**Supplied data:**
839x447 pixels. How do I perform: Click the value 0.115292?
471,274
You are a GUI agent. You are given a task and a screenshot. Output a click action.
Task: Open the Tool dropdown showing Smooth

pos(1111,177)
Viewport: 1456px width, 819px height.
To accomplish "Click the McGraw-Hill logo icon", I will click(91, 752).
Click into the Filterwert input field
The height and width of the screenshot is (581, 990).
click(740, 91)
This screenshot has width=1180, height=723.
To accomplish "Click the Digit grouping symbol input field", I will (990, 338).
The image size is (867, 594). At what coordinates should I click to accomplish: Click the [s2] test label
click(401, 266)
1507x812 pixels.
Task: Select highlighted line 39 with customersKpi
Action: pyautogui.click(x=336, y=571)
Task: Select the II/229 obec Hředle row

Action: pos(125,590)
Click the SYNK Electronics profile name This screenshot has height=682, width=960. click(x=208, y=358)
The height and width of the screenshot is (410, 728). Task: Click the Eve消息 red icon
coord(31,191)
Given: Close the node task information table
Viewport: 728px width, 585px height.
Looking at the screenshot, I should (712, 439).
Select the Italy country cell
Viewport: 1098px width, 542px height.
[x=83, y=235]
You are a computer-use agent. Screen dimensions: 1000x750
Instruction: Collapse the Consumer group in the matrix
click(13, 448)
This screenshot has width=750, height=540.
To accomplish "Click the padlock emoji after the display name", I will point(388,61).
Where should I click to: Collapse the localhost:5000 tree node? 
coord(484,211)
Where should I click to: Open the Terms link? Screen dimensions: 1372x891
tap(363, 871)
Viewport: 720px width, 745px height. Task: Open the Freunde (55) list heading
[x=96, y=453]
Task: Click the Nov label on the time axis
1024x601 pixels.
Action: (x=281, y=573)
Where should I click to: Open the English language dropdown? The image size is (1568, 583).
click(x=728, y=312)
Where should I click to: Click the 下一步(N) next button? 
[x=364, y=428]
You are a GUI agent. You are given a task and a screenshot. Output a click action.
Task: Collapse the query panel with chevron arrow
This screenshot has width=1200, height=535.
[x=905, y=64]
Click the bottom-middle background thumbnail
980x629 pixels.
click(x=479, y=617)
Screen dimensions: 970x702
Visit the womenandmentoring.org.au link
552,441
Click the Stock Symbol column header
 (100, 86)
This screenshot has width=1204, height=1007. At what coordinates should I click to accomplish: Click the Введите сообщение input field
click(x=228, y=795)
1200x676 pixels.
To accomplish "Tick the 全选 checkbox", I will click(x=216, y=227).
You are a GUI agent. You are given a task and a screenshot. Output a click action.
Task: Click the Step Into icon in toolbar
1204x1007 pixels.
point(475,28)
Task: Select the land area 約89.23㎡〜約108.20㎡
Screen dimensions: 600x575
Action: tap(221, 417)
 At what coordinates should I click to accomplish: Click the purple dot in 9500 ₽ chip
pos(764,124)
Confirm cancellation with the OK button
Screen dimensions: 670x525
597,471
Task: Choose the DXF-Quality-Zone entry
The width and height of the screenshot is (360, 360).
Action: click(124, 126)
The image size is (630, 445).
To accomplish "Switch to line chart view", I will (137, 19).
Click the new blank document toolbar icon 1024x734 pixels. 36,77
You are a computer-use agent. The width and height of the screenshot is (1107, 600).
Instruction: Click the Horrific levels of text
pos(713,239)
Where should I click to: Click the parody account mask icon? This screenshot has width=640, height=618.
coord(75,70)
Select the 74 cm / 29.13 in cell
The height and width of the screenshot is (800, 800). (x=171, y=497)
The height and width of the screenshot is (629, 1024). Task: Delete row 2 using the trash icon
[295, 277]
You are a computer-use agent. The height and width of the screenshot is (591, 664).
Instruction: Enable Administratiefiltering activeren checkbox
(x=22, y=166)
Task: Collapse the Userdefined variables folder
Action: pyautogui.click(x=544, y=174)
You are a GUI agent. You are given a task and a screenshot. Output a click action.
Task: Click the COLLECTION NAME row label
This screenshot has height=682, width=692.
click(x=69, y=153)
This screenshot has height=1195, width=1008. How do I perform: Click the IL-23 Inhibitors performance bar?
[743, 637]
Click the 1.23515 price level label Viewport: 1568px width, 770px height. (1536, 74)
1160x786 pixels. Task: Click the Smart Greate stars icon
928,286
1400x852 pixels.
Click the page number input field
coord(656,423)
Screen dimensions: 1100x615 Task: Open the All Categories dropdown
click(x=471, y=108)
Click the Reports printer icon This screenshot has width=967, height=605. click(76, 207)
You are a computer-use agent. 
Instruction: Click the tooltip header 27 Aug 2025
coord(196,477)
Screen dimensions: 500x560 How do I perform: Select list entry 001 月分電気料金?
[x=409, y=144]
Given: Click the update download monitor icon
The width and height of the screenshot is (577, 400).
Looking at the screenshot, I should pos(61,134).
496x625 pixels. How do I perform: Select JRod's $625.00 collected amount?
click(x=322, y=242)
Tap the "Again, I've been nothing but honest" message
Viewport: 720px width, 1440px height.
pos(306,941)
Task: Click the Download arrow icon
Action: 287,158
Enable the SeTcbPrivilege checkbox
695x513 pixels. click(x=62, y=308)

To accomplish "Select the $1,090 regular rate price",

**What the task requires:** Go through the listing above. Show each line where the word "toolbar" is found.

**Result below:**
Task: Click the Step Into icon in toolbar
Click the new blank document toolbar icon 1024x734 pixels. 36,77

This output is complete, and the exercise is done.